Mr.Barrett’s son Aston Jr. is a multi-instrumentalist playing drums, bass and organ at given times in the band’s performance schedule.  As for his role as part of the next generation of Wailers, he had this to say: “My father Aston ‘Family Man’ Barrett, my grandfather Joe Higgs and my uncle Carlton Barrett, help me so much in music. Having the same bloodline, I wish to help and share the music with those who want to learn.  Having the name Barrett is one thing, but having the skill is another.”

The Wailers’ nucleus formed in 1969, when Bob Marley, Bunny Wailer, and Peter Tosh recruited the Barrett brothers – bassist Aston “Family Man” and drummer Carly – from Lee Perry’s Upsetters to play on hits such as Lively Up Yourself, Trenchtown Rock, Duppy Conqueror, and many more besides. Inspired by Rastafarianism and their ambitions of reaching an international audience, this is the line-up that pioneered roots rock reggae, and signed to Island Records in 1971. Bunny and Peter left two years later.

It was at this point that the in-demand Barrett brothers – whose rhythms also underpinned innumerable seventies’ reggae hits by other acts – assumed the title of Wailers, and backed Marley on the group’s international breakthrough album, Natty Dread. Under Family Man’s musical leadership, they then partnered Bob Marley on the succession of hit singles and albums that made him a global icon, winner of several Lifetime Achievement awards, and Jamaica’s best-loved musical superstar. Drummer Carlton “Carlie” Barrett died in 1987, leaving his brother as the main beneficiary of the Wailers’ mantle.

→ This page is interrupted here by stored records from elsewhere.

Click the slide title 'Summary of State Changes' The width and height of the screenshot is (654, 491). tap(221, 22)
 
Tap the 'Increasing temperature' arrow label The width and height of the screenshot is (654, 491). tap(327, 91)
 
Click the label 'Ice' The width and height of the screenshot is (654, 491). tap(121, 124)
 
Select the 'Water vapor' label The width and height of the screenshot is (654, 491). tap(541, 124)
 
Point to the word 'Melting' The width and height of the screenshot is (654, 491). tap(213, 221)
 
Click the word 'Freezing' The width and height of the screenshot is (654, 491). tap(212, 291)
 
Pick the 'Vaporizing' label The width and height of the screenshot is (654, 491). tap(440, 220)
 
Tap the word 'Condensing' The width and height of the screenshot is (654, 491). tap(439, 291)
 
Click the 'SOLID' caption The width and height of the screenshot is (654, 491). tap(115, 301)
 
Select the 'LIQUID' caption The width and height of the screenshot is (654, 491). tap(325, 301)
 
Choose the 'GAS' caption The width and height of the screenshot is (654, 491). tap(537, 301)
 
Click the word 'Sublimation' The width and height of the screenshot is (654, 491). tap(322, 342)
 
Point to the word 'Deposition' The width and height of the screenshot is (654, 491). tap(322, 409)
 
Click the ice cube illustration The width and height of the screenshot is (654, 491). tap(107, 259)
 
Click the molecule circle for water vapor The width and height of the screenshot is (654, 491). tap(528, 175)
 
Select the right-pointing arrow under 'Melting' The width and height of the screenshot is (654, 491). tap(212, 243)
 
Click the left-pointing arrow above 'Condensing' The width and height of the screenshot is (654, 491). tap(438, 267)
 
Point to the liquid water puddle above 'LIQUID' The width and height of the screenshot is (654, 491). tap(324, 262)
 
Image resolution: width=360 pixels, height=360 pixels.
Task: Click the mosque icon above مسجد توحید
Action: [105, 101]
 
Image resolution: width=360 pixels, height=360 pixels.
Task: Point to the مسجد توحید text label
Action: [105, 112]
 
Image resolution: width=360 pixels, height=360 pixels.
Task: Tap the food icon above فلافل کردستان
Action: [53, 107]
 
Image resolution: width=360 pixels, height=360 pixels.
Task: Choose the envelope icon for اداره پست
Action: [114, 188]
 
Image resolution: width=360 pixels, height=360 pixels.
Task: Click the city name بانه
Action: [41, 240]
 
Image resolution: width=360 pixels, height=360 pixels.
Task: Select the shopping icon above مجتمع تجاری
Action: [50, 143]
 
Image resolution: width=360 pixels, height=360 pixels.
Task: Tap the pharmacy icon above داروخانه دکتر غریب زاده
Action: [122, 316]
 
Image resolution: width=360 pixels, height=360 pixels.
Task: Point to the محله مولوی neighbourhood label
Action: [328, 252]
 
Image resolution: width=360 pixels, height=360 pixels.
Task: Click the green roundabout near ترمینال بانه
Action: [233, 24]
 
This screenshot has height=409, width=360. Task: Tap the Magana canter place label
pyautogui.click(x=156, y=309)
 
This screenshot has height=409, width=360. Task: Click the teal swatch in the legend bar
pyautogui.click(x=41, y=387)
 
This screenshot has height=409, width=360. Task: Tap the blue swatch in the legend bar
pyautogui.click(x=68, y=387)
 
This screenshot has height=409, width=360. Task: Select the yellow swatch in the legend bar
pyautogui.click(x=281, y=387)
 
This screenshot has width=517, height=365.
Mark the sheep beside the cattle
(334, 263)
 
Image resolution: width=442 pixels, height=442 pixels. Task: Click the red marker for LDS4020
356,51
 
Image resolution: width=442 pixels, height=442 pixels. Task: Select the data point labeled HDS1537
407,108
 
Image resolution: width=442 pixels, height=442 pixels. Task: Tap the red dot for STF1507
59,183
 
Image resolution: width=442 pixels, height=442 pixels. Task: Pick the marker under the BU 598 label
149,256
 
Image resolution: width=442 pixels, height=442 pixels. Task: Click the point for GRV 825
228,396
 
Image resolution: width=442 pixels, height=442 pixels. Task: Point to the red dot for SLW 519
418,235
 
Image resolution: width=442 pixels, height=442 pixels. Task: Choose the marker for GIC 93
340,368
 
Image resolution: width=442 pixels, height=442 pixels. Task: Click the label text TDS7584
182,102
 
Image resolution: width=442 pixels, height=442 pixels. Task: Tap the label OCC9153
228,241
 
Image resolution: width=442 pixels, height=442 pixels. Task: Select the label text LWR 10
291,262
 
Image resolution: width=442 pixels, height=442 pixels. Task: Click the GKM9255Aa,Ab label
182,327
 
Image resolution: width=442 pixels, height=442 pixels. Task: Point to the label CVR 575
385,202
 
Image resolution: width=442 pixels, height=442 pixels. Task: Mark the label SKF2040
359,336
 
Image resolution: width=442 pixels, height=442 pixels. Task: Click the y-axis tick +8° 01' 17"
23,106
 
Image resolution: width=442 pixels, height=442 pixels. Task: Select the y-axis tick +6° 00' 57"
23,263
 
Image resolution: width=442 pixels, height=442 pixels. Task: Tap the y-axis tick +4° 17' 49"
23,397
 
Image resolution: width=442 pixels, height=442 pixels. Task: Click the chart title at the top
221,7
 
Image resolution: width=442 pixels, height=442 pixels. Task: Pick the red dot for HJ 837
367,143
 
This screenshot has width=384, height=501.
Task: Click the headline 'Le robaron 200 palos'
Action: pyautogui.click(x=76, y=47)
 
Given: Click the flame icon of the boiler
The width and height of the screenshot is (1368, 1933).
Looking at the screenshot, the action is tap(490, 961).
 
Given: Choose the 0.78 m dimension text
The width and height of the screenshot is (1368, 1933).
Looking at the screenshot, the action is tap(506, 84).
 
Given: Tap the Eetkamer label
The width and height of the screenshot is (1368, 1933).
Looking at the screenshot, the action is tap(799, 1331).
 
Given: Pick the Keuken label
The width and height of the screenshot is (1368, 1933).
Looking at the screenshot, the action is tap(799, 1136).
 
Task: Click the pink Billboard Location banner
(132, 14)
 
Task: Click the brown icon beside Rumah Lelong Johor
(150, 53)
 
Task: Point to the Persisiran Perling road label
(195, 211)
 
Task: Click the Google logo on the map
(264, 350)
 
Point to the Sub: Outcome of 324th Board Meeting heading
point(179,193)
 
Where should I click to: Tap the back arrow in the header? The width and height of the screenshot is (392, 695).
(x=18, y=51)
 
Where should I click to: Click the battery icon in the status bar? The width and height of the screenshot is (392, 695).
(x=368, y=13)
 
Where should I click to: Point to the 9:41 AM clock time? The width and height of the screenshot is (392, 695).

The Wailers have also cultivated one of the most racially diverse fan bases currently in the music business. And at every show, rising above the audience is the ever present, pungent smell of burning ganja- one of the most important aspects of Rastafarianism-  easily topping any Dead show “burnt offering” I have whiffed.

Reggae music has never stopped evolving but for millions of people from around the world it’s still defined by the songs of Bob Marley and the Wailers. It’s been their heartbeat rhythms that have inspired so much of what’s followed since, as evidenced by the enduring popularity of the “one-drop” reggae sound.